Texte présenté
#####
Macron a méthodiquement bazardé tout ce qu’il a fait à Alger en 2022
Coup pour coup, on en est là depuis que le président Emmanuel Macron a eu la mauvaise idée de sabrer les fils qu’il a renoués à Alger en 2022 avec le président Abdelmadjid Tebboune. Le chef de l’Etat français a basculé dans le camp du Maroc en foulant au pied un symbole sur lequel Alger ne transige jamais : la reconnaissance de la souveraineté totale de Rabat sur le Sahara occidental. Et depuis août 2024 l’Algérie ferme ses portes à ses ressortissants expulsés par la France, entre autres représailles, pour faire payer à Macron sa forfaiture.
Pour régler le problème il faudrait au moins que les deux chancelleries puissent se parler sereinement, froidement, sans les envolées éruptives qui ont toujours caractérisé les relations entre les deux pays depuis le traumatisme de la colonisation couronné par une longue et sanglante guerre de libération. Mais voilà, le président français a aggravé son cas en commentant de la pire des façons, devant ses Ambassadeurs, l’arrestation de l’écrivain franco-algérien Boualem Sansal. Alger a très mal pris ces réflexions. Donc l’affaire Doualemn n’étonnera personne.
#####
Tâches à réaliser
(1) Relevez toutes les personnes que le texte sur les relations franco-algériennes désigne par leur prénom et leur nom.
(2) Reprenez le texte sur les relations franco-algériennes à partir de sa dernière phrase et prolongez-le.
#####
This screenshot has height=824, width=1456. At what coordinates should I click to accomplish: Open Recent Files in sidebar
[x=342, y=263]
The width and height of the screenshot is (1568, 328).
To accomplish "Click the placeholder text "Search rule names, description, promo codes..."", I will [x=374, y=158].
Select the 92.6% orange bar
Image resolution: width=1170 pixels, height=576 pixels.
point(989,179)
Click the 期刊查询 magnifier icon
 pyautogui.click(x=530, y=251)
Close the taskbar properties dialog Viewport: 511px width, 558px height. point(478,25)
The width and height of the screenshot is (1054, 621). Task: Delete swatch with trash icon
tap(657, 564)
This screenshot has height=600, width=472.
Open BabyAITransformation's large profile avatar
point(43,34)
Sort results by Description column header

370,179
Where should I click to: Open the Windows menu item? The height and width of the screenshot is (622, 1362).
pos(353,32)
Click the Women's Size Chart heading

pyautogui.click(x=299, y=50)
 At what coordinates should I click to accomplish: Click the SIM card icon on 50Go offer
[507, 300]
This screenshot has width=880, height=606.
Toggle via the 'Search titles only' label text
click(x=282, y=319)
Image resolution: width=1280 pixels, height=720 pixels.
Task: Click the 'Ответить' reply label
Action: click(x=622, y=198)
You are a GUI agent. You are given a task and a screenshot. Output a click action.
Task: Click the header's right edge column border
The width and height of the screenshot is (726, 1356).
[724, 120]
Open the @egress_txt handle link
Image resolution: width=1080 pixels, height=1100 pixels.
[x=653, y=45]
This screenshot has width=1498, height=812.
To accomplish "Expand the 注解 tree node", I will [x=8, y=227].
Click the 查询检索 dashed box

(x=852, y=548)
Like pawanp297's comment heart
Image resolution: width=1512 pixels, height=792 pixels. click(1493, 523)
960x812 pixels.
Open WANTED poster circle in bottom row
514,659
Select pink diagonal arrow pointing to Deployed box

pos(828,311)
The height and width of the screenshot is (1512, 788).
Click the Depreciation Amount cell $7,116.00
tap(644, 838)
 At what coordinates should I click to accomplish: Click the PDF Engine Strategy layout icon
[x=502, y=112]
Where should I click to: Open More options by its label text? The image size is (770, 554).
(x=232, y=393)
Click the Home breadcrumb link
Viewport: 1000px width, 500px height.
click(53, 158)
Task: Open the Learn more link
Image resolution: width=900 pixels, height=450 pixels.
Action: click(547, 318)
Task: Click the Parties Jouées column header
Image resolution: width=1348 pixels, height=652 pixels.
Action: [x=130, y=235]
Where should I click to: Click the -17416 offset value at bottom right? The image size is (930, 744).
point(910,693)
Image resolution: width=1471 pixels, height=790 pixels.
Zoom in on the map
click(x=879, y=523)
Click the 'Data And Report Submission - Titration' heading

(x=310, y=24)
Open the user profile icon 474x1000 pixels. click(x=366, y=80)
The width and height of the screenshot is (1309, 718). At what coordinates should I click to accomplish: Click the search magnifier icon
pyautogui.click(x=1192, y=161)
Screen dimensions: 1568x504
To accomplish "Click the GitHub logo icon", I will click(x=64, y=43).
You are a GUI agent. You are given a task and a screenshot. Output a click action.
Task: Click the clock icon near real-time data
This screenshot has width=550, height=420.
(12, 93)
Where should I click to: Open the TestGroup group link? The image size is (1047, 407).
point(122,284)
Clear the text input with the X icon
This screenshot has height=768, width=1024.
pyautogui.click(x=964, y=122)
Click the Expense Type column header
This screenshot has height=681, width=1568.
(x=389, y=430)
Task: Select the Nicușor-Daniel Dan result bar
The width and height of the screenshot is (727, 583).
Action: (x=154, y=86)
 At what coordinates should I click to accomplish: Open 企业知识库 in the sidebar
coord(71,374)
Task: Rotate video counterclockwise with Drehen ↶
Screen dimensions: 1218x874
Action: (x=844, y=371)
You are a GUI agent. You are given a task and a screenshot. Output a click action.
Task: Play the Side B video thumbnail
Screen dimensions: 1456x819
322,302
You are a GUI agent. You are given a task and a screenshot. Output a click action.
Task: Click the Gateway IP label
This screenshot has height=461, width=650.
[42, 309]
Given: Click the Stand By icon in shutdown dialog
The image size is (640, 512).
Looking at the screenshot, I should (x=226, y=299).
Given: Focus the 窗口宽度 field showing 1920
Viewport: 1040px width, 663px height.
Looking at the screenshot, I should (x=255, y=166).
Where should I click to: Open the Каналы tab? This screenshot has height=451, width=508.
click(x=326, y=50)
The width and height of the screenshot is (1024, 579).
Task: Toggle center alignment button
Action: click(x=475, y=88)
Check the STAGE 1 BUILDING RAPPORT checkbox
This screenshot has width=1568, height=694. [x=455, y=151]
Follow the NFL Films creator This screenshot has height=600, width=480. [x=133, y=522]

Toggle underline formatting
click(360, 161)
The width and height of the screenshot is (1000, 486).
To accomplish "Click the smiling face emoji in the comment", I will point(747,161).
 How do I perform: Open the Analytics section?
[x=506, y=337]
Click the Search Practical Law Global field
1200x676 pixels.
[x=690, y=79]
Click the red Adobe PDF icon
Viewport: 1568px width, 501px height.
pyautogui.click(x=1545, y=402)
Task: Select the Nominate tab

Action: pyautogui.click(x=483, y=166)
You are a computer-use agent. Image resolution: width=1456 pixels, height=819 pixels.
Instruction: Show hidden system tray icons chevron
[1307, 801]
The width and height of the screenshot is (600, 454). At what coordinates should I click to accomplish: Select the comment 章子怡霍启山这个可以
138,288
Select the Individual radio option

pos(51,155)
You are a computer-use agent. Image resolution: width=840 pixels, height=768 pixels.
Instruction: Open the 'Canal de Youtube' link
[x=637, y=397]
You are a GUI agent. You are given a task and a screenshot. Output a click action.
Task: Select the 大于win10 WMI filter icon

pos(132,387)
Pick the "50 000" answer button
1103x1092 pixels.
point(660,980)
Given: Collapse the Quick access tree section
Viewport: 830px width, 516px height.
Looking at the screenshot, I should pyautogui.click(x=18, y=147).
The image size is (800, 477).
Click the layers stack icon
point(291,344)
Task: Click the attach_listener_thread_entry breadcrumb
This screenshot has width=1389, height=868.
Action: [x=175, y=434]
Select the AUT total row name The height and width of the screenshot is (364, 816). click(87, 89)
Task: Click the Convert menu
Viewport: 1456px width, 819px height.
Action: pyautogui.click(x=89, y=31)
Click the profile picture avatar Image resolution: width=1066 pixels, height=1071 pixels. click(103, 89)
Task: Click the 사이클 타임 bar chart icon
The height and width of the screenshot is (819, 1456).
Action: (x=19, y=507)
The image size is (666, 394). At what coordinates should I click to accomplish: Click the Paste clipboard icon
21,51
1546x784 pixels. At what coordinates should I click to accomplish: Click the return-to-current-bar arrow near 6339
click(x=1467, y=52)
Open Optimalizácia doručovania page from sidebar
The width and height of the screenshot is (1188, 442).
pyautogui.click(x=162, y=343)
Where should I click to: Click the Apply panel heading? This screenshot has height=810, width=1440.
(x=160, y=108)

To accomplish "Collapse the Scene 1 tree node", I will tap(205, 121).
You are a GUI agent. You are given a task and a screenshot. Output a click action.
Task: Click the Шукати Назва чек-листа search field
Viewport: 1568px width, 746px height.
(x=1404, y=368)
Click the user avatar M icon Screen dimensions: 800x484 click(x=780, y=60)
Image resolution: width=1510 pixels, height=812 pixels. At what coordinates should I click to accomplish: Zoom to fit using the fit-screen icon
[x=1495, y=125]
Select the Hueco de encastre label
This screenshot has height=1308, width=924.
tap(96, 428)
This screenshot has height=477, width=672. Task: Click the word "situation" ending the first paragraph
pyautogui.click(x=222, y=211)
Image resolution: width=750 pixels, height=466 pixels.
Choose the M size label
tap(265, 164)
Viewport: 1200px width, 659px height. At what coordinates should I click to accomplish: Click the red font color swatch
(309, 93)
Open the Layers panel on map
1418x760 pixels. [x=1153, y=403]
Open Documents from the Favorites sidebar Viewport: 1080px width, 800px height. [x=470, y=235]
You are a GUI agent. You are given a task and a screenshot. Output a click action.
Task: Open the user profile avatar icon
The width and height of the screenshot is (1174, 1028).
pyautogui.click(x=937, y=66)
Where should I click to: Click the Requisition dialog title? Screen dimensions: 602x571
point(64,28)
#####
Liste des réponses
(1)
Emmanuel Macron
Abdelmadjid Tebboune
Boualem Sansal

(2)
L’influenceur, qui affiche 138 000 abonnés sur le réseau social TikTok, a été arrêté après avoir publié une vidéo qui «appelait à donner une sévère correction à un homme semblant résider en Algérie», avait indiqué mardi dernier le procureur de la République de Montpellier. Selon lui c’est un «appel à la torture» ciblant «un opposant au régime actuel en Algérie», un acte qui justifie le retrait de son permis de séjour et son expulsion, avait ajouté hier jeudi le préfet de l’Hérault…
Après son retour express sur le sol français il attend son jugement, qui sera rendu le 24 février prochain à Montpellier, confiait hier au “Figaro” une source proche du dossier. «La suite dépendra des discussions avec Alger», ajoutait-elle. Mais quelle suite quand on voit la déferlante de commentaires incendiaires en France, qui en rajoutent à la colère à Alger ? Tous ceux qui parlent jettent de l’huile sur le feu, les voix de la raison ont préféré garder le silence, par crainte sans doute d’être taxés de pro-algériens, ce qui sera bientôt le crime suprême dans l’Hexagone au train où vont les choses.
L’heure de gloire de la digne compagne d’Eric Zemmour
La réaction la plus virulente, et cela n’étonnera personne, est venue de la députée européenne de Reconquête! Sarah Knafo, celle qui n’en rate jamais une quand il s’agit de tirer sur Alger, même s’il faut pour cela débiter publiquement de graves contre-vérités. En septembre 2024 l’Etat algérien a porté plainte contre elle en France, «pour diffusion de fake news», des faits établis par des journalistes français objectifs. La Justice française n’a pas jugé utile de faire preuve de la même objectivité. Mme Knafo s’en est tirée et continue de plus belle.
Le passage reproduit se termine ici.